◆ The request ◆
Pick out every line in the entries below that contains the string "header", and copy each such line in full.

◆ Records to use ◆
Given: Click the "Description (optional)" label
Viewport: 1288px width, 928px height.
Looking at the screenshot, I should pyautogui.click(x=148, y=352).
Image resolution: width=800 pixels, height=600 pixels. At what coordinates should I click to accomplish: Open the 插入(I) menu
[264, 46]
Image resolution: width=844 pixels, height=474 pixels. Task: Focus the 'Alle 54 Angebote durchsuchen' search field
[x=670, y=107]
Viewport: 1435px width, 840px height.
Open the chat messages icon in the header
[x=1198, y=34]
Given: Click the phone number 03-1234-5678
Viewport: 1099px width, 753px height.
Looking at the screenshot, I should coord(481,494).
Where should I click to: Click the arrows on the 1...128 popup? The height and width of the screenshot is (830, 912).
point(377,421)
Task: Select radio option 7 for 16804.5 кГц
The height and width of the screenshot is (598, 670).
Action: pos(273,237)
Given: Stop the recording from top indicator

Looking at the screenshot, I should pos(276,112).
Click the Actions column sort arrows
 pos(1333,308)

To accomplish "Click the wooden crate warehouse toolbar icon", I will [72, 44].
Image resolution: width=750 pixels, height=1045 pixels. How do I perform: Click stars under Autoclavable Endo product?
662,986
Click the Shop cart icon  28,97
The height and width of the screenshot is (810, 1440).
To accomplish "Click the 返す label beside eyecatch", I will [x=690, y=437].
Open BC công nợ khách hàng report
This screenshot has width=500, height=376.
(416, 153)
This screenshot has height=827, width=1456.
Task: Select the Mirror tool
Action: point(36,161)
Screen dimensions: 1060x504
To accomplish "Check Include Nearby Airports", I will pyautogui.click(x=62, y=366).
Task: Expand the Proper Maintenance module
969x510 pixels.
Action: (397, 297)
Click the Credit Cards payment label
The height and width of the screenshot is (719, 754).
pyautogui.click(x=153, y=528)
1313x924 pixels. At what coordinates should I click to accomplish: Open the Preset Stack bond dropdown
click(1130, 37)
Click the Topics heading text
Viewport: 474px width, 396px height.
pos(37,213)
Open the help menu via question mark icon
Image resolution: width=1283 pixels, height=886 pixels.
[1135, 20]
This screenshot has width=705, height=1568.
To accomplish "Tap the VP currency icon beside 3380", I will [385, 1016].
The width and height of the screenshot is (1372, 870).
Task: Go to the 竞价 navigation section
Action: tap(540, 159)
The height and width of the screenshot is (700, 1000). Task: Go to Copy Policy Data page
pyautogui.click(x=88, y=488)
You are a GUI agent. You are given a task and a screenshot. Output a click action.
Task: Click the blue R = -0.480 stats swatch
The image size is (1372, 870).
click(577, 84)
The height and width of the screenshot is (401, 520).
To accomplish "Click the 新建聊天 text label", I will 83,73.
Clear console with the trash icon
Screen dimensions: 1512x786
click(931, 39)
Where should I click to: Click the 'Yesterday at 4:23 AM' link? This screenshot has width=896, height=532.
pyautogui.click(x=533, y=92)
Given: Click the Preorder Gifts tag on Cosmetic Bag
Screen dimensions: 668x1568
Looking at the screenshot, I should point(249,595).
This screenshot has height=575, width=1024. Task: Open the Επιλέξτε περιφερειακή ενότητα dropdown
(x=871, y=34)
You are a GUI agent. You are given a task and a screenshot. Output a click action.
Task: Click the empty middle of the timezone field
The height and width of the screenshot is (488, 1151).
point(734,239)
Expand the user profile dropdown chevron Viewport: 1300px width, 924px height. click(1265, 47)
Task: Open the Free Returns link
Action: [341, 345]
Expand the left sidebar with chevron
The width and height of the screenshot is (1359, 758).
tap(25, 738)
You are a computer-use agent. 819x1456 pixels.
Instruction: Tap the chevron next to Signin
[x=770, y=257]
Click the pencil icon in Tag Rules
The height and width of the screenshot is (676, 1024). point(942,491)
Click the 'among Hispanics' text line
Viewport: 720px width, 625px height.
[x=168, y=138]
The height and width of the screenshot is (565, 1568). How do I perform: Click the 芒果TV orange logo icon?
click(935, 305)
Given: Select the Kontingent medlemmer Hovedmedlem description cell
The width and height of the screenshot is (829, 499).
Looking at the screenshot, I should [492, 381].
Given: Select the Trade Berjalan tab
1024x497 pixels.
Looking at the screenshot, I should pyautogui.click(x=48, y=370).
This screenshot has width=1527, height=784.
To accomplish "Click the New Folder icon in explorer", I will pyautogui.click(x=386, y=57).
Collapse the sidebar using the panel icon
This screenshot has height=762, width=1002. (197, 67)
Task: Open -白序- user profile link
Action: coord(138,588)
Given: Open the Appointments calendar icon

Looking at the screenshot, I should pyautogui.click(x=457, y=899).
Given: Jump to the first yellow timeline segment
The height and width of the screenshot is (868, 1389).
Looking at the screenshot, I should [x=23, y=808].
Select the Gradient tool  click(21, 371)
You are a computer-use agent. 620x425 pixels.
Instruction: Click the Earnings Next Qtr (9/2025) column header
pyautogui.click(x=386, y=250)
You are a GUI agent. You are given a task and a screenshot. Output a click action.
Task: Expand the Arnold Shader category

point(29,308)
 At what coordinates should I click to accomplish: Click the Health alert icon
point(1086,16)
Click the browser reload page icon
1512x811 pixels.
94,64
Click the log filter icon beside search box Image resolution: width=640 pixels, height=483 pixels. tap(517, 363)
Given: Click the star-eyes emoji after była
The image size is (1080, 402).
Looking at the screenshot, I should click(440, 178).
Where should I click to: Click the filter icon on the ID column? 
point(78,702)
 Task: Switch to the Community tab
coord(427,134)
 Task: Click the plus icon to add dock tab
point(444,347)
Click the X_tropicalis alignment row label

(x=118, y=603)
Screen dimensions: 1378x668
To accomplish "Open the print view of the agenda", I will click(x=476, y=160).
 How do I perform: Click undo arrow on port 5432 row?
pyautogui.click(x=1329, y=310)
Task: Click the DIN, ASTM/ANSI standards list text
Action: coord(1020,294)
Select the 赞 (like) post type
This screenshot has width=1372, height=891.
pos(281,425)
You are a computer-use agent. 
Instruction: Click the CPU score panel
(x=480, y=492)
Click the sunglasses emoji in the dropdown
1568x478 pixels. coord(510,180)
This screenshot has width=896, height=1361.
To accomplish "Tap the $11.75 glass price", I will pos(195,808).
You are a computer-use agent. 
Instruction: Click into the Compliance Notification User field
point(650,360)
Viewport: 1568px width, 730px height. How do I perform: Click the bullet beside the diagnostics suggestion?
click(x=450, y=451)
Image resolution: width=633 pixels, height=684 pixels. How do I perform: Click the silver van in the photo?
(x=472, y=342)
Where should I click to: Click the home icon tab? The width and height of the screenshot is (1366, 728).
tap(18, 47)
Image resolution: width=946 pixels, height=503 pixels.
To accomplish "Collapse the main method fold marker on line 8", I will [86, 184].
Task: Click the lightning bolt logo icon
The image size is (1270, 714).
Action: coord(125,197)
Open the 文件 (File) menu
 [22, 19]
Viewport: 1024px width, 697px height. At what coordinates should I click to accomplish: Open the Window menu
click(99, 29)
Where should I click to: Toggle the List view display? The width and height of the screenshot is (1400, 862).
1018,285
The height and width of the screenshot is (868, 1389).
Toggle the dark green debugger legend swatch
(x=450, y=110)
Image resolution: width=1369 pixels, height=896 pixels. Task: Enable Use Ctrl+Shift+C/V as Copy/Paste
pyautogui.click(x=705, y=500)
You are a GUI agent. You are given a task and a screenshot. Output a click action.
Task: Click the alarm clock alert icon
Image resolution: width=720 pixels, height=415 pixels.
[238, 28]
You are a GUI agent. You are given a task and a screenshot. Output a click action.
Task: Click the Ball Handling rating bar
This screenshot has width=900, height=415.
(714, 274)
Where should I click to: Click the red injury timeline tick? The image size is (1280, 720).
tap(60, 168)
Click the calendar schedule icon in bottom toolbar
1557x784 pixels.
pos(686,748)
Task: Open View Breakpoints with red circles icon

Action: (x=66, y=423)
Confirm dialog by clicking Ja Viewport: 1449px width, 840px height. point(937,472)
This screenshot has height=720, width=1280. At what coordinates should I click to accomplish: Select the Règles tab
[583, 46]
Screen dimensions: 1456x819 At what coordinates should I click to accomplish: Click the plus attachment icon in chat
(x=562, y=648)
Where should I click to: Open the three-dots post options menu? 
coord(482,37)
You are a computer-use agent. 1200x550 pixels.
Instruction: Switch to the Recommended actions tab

◆ Task output ◆
Open the chat messages icon in the header
Instruction: Click the Earnings Next Qtr (9/2025) column header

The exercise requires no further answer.